- [SHORT TASK]
Reproduce the records below word for word, keeping every line and its breaks unchanged.

:: SUPPLIED DATA ::

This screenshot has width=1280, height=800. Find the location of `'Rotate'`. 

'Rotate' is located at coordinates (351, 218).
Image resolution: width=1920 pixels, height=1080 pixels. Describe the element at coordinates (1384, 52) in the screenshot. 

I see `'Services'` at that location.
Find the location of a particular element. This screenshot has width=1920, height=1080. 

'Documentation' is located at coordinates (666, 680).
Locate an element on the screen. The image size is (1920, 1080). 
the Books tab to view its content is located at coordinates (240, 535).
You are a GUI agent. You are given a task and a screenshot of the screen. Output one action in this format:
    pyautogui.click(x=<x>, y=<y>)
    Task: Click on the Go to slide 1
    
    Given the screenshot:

:::

- [RESPONSE TO THE TASK]
This screenshot has width=1280, height=800. Find the location of `'Rotate'`. 

'Rotate' is located at coordinates (351, 218).
Image resolution: width=1920 pixels, height=1080 pixels. Describe the element at coordinates (1384, 52) in the screenshot. 

I see `'Services'` at that location.
Find the location of a particular element. This screenshot has width=1920, height=1080. 

'Documentation' is located at coordinates (666, 680).
Locate an element on the screen. The image size is (1920, 1080). 
the Books tab to view its content is located at coordinates (240, 535).
You are a GUI agent. You are given a task and a screenshot of the screen. Output one action in this format:
    pyautogui.click(x=<x>, y=<y>)
    Task: Click on the Go to slide 1
    
    Given the screenshot:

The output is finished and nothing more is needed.